For a year or so after the 2001 attacks, US officials acted
as though Mohammed and other suspects had super-human intelligence and
strength, as if only individuals who were larger than life could carry
out the attacks.
Before detainees arrived at Guantanamo, for example, Richard
Myers, then chairman of the Joint Chiefs of Staff "warned that any
lapses in security might allow the detainees, endowed with satanic
determination, to 'gnaw hydraulic lines in the back of a C-17 to bring
it down,'" wrote Karen Greenberg in her book The Least Worst Place:
Guantanamo's First 100 Days.
This mythology can still be seen in the courtroom. Steel
chains, each comprised of 12 links, were fastened to the floor near the
detainees' chairs. Each of the chains was arranged in a straight line,
and they were installed so that they could be used to restrain unruly
detainees. The chains were heavy and thick, sturdy enough for a
"super-villain", as one military official tells me.
In the courtroom Mohammed waved over a legal assistant, a
woman with blonde hair tucked under a headscarf. He sliced his hand
through the air. He had surprisingly thin wrists, and his "blessed right
hand" was pale.
It is hard to imagine that he once cut off Pearl's head.
Later I mentioned this to one of Mohammed's lawyers. He was sitting at a
picnic table outside the courthouse, near a metal sign that said: "No
classified discussion area".
"It's inconceivable that this person could do that," said the
lawyer, nodding. "That sets up a number of scenarios for us to
investigate."
Mohammed has spoken openly about al-Qaeda operations during his confinement at Guantananmo
The lawyer and his colleagues are exploring possibilities for their clients' defence.
Sitting at the picnic table, the defence lawyer made a case
for Mohammed's innocence - he confessed to crimes he did not commit
while "under the tender mercies of the CIA".
I pointed out that he has spoken freely about his role in the
crimes - frequently, and with journalists and others who do not work
for the CIA. I mention the beheading.
"You keep going back to that," said the lawyer, looking
impatient. He said that Mohammed is not being charged with Pearl's
murder.
Then he changes tactics. He says that if Mohammad
had carried out these crimes, he would have had a reason.
Mohammed is a principled man, the lawyer explained. Someone
like him might commit crimes if he believed they were in the service of a
greater good. Moreover these acts would carry a personal cost.
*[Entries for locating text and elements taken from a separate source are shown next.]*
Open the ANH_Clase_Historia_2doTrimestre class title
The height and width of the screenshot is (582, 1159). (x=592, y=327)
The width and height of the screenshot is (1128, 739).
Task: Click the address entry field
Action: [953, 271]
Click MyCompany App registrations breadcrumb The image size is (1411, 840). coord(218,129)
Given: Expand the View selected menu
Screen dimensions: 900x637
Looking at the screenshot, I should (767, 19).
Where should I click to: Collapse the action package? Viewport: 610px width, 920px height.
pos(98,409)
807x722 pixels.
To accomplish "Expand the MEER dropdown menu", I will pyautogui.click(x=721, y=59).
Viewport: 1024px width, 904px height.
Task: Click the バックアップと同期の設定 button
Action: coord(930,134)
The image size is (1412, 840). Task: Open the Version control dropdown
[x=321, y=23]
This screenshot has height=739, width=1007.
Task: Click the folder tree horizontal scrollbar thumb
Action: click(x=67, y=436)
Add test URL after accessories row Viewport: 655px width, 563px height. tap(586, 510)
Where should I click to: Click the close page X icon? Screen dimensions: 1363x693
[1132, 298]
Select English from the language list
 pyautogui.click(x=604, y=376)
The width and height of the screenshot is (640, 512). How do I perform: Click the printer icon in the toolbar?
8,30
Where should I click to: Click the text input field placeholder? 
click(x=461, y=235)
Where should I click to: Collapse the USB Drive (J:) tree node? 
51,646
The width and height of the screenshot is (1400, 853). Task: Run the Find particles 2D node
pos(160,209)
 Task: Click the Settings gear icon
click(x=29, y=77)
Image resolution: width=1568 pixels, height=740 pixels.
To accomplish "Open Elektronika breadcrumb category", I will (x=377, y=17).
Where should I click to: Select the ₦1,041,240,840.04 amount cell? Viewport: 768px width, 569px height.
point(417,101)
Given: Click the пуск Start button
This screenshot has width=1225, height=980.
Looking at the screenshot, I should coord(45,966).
"You're sacrificing your life, your family and any future
happiness for what you perceive as the good of the defence of your
community," said the lawyer.
Even if Mohammed did plan the
terrorist attacks and murder Pearl, the lawyer said, these acts do not
make him special. "You may have had the opportunity of being in a press
conference with George W Bush. He's responsible for about 5,000 deaths."
Many people would like to close the chapter on al-Qaeda and
the global war against terrorism. Yet not everyone is ready to move on -
or has that luxury.
Dillard said that she wants both the defence and the
prosecution to "be very, very careful to maintain the integrity of the
trial - so that there's no space for an appeal".
On the last day of the hearing, Dillard walked to a makeshift
media-operations centre in an aeroplane hangar. In front of a
microphone, she talked about her husband - and about Mohammed and the
other accused men.
"I don't want them to ever see the sunshine," she said. "I
don't want them to have fresh wind hit their face." She walked back to
the side of the room and stood with others who have lost family members.
The next pre-trial hearing at Guantanamo starts on Monday.